Sorry to hear of your loss.
Our thoughts and prayers are with you and your family.


----------



## trishaanne (Aug 20, 2005)

So sorry to hear of your loss. You and your family are in our thoughts and prayers.


----------



## Dr Morbius (Sep 21, 2004)

Sorry to hear about his passing..My condolences to you and your family.


----------



## Spooklights (Jul 4, 2006)

Sorry to hear of your loss; Your family is in our thoughts and prayers.


----------



## dflowers2 (Mar 5, 2007)

Sorry to hear about your loss. Our thoughts are with you.


----------



## Death's Door (Mar 22, 2006)

Like all the above posts, my prayers and thoughts for you and your family in this time. I am sooo sorry for your loss MM.


----------



## slimy (Jul 12, 2006)

Same here.... Thoughts are with you.


----------



## Ms. Wicked (Nov 14, 2006)

My condolences.


----------



## Ghostess (Aug 21, 2005)

I'm so sorry to hear about this. Our sincerest condolences to you and your family in this time of loss.


----------



## malibooman (Aug 18, 2006)

My brother was laid to rest today. I want to thank you all for the kind words and thoughtfulness that you have showed my family and I. It's so nice in this day and age, when people you have never met, can be so kind.

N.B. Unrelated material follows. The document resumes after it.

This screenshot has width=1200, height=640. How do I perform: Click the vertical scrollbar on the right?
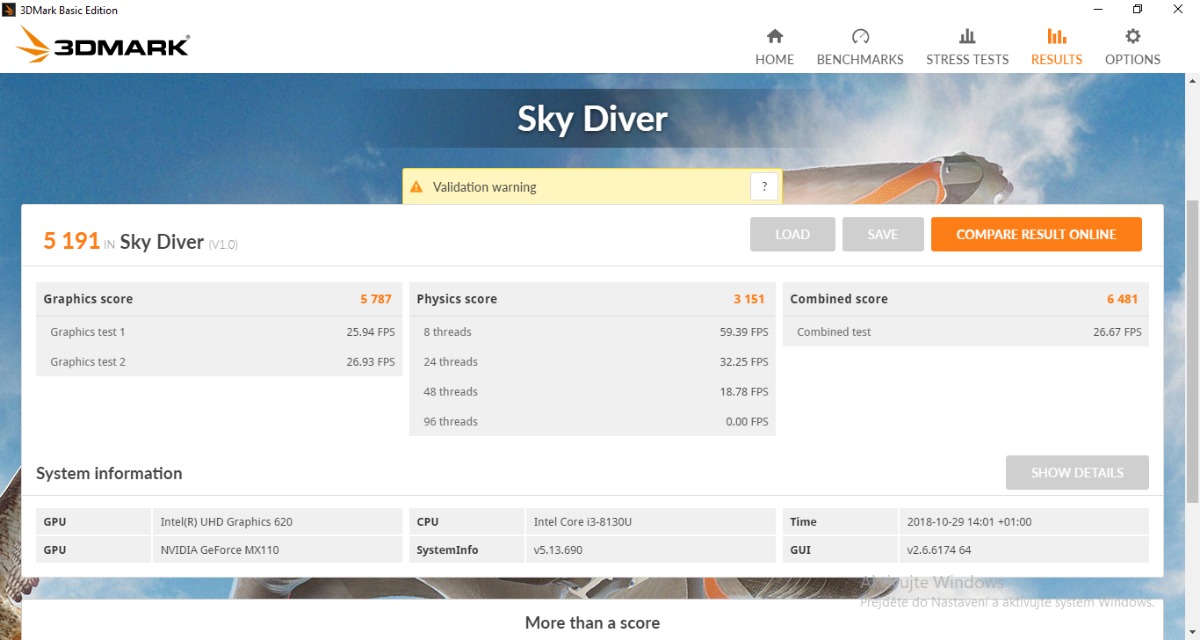(1191, 350)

I sincerely appreciate it. Thank you all and may God bless each and everyone of you.
Thank you again,
Roy (Malibooman)


----------



## EMU (Dec 4, 2007)

im very sorry to hear that and he is in a better place


----------



## Lilly (Jun 13, 2006)

very sorry to hear of your loss...our thoughts are with you in this trying time.


----------



## beelce (Jul 21, 2007)

I'm so sorry....my sincerest condolences to you and your family in this time of loss


----------



## Hauntful (Apr 21, 2004)

Sorry to hear the sad news. My thoughts are with you. I know it's rough, and it will take time. But the best thing that could help at times is remembering the good times you two had always helps some times with coping.


----------